Weil: Komisch, man sagt auch nicht „Der Katholik“ oder „Der hier ist Evangole“ – wie es gern nenne – wobei ich damit ja auch etwas anderes ausdrücken möchte.

Aber neulich lernte ich jemanden kennen, der sich selbst als „jüdisch“ bezeichnete. In meinem Leben und Erfahrungskreis war dieser junge Mensch, so dachte ich, der zweite Jude, den ich kennenlernte.

Als ob: Normal frage ich ja auch nicht jeden, oder er/sie Jude sei. Also wer weiß, wieviele Juden ich kenne.

Jedenfalls erwähnte ich, dass ich noch einen Juden kenne und mein Gegenüber wollte als erstes wissen: Ist er offen Jude?

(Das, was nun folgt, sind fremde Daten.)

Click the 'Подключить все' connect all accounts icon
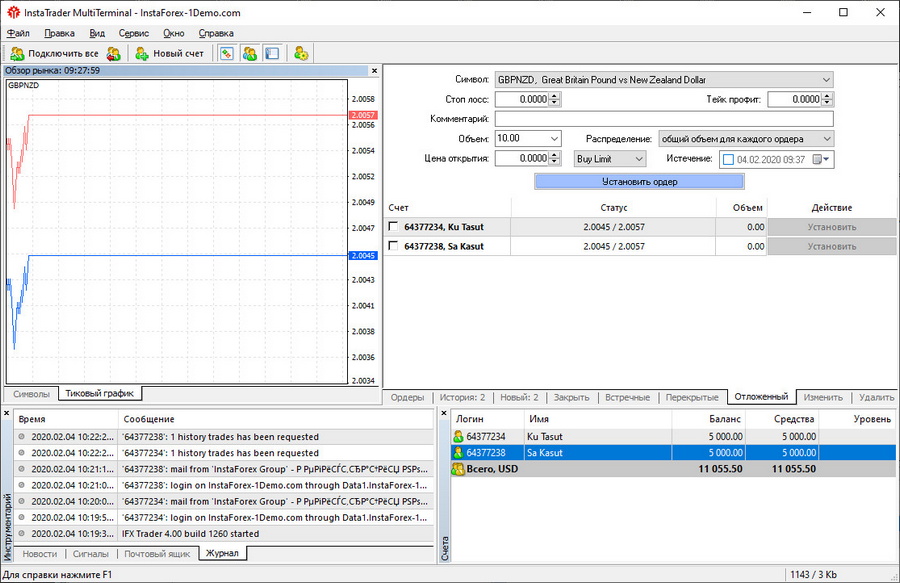This screenshot has height=583, width=900. click(17, 54)
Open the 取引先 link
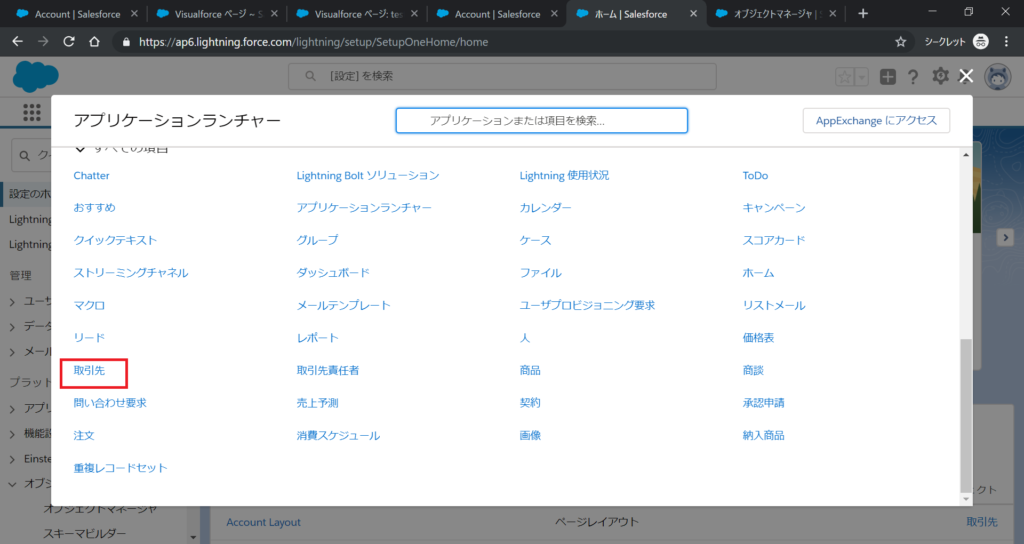1024x544 pixels. 88,370
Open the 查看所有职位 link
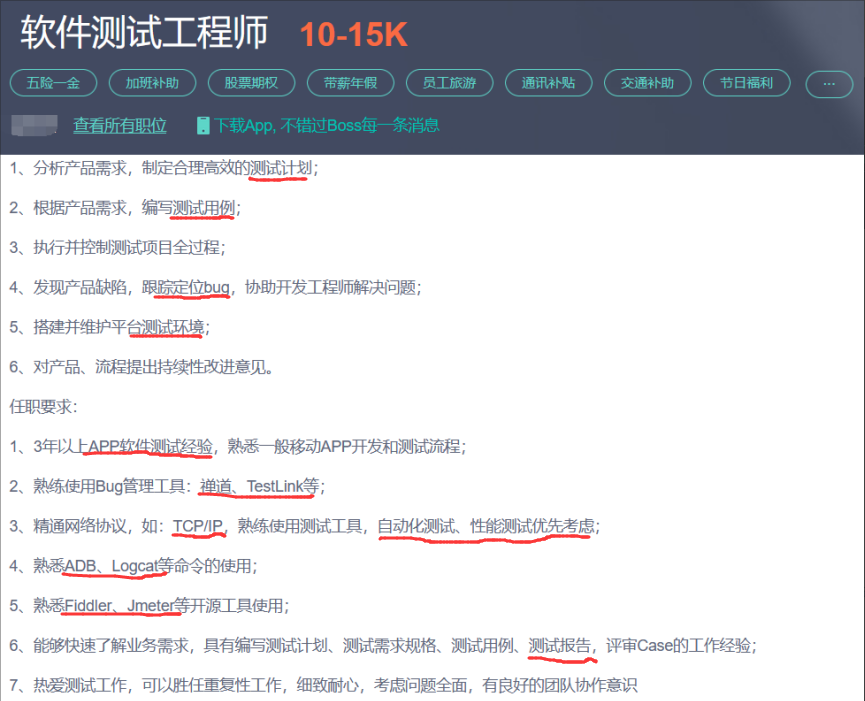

Und diese Frage geistert seitdem in meinem Kopf herum. Weil ich sie in dieser Form eher kenne aus dem Bereich gleichgeschlechtlicher Partnerschaften („Lebt ihr eure Beziehung offen?“) oder eben allgemein im Bereich der Homosexualität oder des Queeren („Lebt er/sie offen homosexuell?“). Also im Bereich gesellschaftlich (noch) nicht (voll) anerkannter Lebensentwürfe.

Und nein, der erste Jude, den ich kennenlernte, lebt nicht offen jüdisch, wenngleich ich ihn nicht so einschätze, dass er säkularisiert ist oder sich schämt, sondern dass er sich schon sehr intensiv mit seinem Judentum auseinandersetzt.

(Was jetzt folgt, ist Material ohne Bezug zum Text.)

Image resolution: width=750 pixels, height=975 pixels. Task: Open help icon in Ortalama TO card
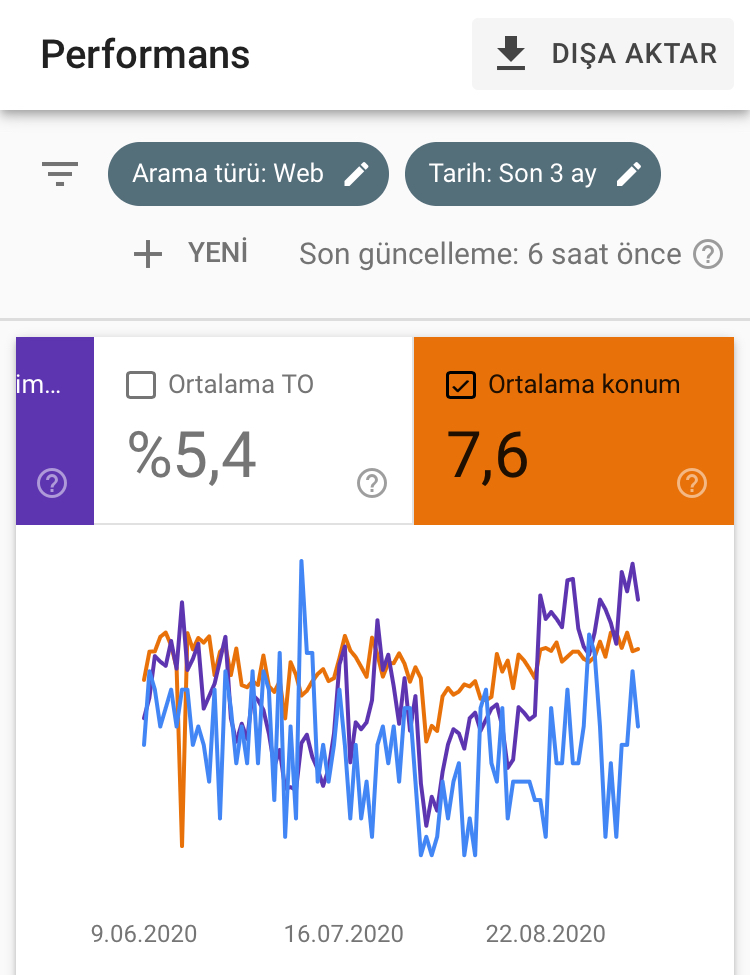click(372, 483)
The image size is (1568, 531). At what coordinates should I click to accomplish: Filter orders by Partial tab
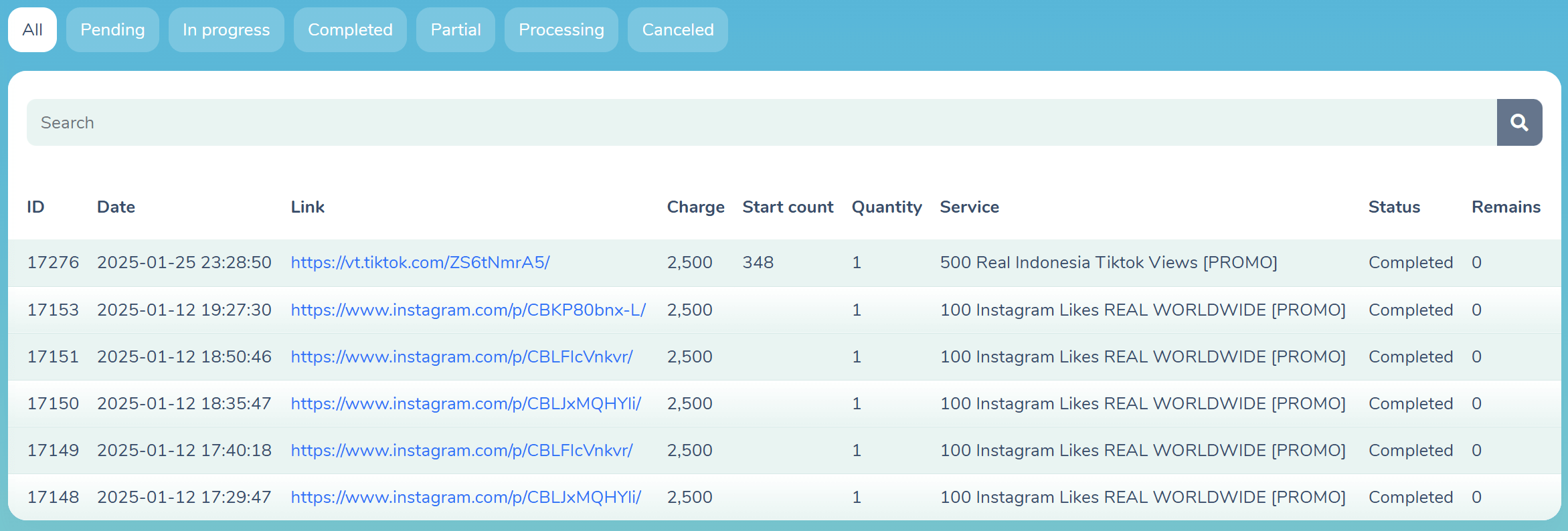coord(455,29)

Und nein, ich bin nicht (mehr so) naiv. Ich kenne u.a. die Berliner Synagoge in der Oranienstraße, vor der Polizei steht, besonders aktiv und präsent jeden Freitag.

Ich war sehr naiv, als ich vor 30 Jahren an meinem Geburtstagswochenende nach Wien fuhr, vor allem um das Wien von Thomas Bernhard und Sigmund Freud kennenzulernen. Dabei stieß ich auch auf die Wiener Synagoge mit Museum und wunderte mich, dass ich a) nur durch eine doppelte Panzerglas-Sicherheitsschleuse hineinkam und b) vor dem Betreten sehr intensiv befragt wurde, warum ich hier bin und was ich erfahren möchte. Ich wunderte mich sehr mit Anfang 20, bis der nette Herr hinter dem Panzerglas erwähnte, dass wir uns am Tag vor Jom Kippur befinden.

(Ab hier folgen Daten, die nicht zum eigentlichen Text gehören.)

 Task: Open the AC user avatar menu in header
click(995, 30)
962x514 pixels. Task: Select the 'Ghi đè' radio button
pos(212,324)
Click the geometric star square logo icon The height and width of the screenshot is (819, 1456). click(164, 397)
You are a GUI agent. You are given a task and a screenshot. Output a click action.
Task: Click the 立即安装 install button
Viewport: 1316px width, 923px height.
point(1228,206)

Ist er offen Jude – Nein, ist er nicht. Und er hat Gründe dafür – und das muss man sich bewusst machen.

Der andere junge Herr nimmt teil an einem Projekt, das ich sehr spannend finde: Meet a jew. Vorstellung des Projekts.

93.

Gehört und gelesen in letzter Zeit

Hunde von Riga. Henning Mankell

Die weiße Löwin (abgebrochen). Auch Henning Mankell.

Beides schon gelesen – also eigentlich alle Wallander schon gelesen, vor mehr als zehn Jahren. Habe hier beim Hören viel Neues entdeckt. Aber der Faden ist gerissen.

Einem Tipp gefolgt. Aber der Vorleser hatte eine Stimme und Intonation, die mir nicht taugte. Abgebrochen. Im Gegensatz zum Verfasser mag ich außerdem das Dunkel.

Aktuell im Auto: Kalium Chlorid. Der neunte Fall von Carl Mörk und dem Dezernat Q. Jussi Adler-Olsen. Habe seit dem 8. Fall zu lang gewartet, konnte nicht mehr alles nachvollziehen. Dennoch spannend. Zwischendrin die vier Verfilmungen der ersten Fälle gesehen. Schade, dass man diese Serie nicht verlängerte mit den Schauspielern. Link zur Übersicht.

Parallel dazu auf dem Nachttisch: Tommy Jaud. Komm zu nix. Unterhaltsames zur Nacht.

Nebenbei: Ronen Steinke: Antisemitismus in der Sprache. Warum es auf die Wortwahl ankommt. Duden Verlag.

Kühn hat Hunger. Jan Weiler.

Jan Weiler hat eine spannende Art Krimis zu schreiben. Auch wenn die Arbeit des Kommissars Kühn, sein Privatleben und immer wieder München besondere Rollen spielen, wird alles drei auch noch ohne übertriebene Mühe mit dem Kriminalfall verknüpft. Im dritten Roman nun noch gelungener, vor allem im letzten Finale. Am besten: Der Roman ist witzig ohne seine Figuren zu Witzfiguren zu machen. Und tragisch, ohne traurig zu sein.

Mit Leseprobe.

Nachmittage. Ferdinand von Schirach.

Einen Tag mit Unterbrechungen lesend verbracht. Und heute wie lange nicht mehr das Erlebnis gehabt, dass das Lesen mich so absorbiert und mein restliches Leben so ausgeblendet hat. Weil ein kluger, eloquenter und gelassener Erzähler – Eigenschaften, die ich gern selbst hätte.

Sehr spannend die Episode, in der er „Lost in Translation“ als Hintergrund für eine Geschichte nutzt.

Das Buch ist aus der Stadtbücherei und so konnte ich nichts anstreichen wie früher, auch wenn es mich juckte. Stattdessen aber die Notizen-App von Apple benutzt, um Text abzuscannen und einzufügen. Und so bleibt das Buch geschont.